Raw records:
begin

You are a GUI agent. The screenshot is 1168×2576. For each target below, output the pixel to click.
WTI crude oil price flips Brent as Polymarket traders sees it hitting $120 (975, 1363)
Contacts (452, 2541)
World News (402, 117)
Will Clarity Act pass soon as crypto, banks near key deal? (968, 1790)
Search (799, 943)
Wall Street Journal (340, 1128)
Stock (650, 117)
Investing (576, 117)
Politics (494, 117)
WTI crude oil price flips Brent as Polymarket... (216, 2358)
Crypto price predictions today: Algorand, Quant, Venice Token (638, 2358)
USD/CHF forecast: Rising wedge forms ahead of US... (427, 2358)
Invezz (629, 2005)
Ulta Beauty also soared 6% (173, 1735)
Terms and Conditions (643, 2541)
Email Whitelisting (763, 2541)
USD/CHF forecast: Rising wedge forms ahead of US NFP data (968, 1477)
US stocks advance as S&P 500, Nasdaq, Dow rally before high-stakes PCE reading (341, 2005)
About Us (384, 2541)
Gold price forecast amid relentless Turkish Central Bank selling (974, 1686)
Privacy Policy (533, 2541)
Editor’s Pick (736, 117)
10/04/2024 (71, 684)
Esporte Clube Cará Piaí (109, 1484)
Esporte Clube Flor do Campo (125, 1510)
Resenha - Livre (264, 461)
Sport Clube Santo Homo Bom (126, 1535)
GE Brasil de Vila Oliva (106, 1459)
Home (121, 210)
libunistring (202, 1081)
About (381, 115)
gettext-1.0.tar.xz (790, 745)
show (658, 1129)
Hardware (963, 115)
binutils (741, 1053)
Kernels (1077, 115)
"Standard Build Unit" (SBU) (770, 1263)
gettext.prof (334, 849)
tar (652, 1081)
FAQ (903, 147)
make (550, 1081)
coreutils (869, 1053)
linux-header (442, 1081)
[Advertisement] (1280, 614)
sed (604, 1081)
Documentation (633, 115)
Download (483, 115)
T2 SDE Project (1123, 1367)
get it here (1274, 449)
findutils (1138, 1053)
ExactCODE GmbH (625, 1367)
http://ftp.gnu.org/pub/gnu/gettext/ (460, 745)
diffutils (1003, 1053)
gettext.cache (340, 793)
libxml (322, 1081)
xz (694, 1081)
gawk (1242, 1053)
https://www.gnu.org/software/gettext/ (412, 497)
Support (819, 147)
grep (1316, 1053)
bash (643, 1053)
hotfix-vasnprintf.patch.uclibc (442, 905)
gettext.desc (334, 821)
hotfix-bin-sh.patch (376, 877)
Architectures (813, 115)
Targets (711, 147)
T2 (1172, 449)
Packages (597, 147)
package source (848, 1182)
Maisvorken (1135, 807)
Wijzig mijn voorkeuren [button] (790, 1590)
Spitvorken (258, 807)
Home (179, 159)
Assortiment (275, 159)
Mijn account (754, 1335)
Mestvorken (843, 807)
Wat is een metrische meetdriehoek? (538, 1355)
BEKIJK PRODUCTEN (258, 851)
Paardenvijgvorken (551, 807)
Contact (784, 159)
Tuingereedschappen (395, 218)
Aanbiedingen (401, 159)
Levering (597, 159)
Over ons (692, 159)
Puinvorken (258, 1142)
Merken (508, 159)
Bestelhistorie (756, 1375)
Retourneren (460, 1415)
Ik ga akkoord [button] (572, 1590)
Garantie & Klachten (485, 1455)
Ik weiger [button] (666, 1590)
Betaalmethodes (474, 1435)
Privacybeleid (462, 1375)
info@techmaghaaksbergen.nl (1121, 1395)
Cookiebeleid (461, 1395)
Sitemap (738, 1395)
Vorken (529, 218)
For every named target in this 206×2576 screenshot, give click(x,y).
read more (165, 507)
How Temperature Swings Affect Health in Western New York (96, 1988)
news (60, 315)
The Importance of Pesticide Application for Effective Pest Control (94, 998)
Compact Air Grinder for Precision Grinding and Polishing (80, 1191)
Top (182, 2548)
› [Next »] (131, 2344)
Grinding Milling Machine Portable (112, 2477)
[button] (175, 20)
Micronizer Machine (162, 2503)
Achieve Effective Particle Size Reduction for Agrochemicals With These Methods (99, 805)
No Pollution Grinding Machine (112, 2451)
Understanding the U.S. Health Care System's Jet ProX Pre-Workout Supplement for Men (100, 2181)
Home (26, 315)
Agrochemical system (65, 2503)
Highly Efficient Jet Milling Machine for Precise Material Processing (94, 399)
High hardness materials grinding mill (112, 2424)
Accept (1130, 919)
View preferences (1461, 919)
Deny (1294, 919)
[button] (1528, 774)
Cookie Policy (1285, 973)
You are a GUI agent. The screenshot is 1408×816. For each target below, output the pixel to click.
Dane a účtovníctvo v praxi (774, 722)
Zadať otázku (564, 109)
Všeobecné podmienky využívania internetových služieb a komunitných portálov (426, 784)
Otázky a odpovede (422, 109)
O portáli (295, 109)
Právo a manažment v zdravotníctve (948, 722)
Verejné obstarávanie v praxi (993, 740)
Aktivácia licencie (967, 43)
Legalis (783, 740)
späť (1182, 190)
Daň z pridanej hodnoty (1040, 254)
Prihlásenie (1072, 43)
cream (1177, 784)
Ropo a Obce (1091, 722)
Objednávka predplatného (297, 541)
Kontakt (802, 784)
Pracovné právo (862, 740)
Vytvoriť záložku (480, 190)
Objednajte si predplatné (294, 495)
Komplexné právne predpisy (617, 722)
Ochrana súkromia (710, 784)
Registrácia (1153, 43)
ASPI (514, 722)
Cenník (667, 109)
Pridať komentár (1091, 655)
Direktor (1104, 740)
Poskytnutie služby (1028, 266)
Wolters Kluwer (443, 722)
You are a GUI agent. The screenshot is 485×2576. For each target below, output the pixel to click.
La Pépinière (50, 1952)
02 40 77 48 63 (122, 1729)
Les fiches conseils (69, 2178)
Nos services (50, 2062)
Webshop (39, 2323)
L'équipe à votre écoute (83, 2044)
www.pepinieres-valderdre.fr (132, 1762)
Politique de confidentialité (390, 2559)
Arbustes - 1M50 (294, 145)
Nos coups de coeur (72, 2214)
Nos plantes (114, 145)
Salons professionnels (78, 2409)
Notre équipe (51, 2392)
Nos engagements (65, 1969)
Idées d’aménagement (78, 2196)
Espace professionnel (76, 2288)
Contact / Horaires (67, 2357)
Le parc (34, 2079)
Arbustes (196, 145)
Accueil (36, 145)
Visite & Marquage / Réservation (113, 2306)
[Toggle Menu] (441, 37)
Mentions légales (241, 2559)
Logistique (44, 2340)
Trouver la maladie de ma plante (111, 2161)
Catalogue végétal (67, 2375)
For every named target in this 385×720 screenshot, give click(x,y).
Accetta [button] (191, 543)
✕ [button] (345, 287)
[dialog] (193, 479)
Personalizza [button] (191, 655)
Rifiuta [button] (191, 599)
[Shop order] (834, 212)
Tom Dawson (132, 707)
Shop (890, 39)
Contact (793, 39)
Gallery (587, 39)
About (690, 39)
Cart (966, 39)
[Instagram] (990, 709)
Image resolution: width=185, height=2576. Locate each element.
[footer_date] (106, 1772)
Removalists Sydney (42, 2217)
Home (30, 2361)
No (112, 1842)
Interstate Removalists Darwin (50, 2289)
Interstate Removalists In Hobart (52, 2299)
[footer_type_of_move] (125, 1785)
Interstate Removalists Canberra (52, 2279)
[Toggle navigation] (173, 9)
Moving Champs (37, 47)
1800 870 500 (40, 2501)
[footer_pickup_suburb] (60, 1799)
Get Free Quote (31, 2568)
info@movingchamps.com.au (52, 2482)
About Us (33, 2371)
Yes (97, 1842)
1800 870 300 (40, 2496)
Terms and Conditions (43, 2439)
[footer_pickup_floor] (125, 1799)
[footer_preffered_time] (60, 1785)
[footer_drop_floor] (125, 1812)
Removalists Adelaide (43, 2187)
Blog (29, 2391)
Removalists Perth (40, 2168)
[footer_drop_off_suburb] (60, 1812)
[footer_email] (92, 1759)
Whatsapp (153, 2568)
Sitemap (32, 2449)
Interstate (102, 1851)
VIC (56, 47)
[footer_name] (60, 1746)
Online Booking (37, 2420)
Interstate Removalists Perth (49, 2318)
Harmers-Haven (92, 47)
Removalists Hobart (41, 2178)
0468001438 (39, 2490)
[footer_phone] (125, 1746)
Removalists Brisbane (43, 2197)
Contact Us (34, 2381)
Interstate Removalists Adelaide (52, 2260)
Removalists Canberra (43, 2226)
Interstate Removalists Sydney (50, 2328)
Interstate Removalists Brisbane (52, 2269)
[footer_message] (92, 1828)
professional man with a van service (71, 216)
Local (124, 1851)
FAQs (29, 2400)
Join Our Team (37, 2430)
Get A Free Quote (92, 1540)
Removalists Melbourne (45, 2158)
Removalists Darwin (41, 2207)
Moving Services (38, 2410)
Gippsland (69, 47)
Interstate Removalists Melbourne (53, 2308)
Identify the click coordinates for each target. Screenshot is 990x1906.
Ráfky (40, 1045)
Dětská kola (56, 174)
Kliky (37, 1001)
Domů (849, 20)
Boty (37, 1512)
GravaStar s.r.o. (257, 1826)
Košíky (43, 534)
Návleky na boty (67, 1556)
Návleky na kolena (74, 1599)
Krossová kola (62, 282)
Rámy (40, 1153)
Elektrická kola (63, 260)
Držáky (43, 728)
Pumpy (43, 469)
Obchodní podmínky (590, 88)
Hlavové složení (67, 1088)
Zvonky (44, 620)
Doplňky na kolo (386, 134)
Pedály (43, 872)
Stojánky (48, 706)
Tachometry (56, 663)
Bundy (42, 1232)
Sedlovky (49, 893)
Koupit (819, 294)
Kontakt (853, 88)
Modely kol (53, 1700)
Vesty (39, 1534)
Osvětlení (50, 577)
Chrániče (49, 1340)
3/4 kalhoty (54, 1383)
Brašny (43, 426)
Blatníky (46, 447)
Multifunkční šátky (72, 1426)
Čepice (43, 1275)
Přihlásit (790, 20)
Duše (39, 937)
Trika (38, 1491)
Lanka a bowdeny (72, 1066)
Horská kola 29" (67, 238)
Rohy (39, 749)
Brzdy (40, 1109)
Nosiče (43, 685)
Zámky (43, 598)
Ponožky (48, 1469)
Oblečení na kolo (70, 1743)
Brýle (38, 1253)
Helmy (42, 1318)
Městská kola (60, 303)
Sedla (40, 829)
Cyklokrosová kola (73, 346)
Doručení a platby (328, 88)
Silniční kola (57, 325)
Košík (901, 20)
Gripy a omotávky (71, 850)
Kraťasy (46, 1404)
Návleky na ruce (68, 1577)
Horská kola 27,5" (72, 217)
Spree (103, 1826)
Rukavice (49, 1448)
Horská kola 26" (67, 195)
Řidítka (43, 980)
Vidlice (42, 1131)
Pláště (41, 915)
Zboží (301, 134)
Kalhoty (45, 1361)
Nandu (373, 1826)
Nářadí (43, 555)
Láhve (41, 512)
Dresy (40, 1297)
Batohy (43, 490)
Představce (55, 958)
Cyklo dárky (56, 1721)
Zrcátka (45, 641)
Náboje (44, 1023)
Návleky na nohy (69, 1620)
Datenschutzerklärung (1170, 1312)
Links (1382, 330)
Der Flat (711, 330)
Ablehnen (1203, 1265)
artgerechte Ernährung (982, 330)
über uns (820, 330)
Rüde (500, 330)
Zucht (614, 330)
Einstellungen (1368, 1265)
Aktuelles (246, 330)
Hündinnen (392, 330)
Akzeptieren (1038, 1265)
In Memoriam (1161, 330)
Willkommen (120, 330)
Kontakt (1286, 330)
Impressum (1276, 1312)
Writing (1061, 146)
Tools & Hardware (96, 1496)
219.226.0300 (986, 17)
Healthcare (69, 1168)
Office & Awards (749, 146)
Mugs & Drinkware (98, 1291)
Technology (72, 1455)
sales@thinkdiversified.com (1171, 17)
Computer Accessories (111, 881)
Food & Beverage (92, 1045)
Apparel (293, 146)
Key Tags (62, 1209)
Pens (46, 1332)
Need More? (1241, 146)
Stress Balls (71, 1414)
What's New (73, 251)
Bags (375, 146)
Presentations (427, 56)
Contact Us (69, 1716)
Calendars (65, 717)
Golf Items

end

■ **To be done**
Rewrite the part of the material that opens with the line containing "[footer_pickup_suburb] (60, 1799)" and closes with the line containing "[footer_drop_floor] (125, 1812)", both lines included. Keep each line's text unchanged, but multiply the coordinates in its answer by 2.3 and round them to whole numbers, with halves rounded up.

■ **Answer to the task**
[footer_pickup_suburb] (138, 4138)
Get Free Quote (71, 5906)
info@movingchamps.com.au (120, 5709)
About Us (76, 5453)
Yes (223, 4237)
1800 870 300 (92, 5741)
Terms and Conditions (99, 5610)
[footer_pickup_floor] (288, 4138)
[footer_preffered_time] (138, 4106)
[footer_drop_floor] (288, 4168)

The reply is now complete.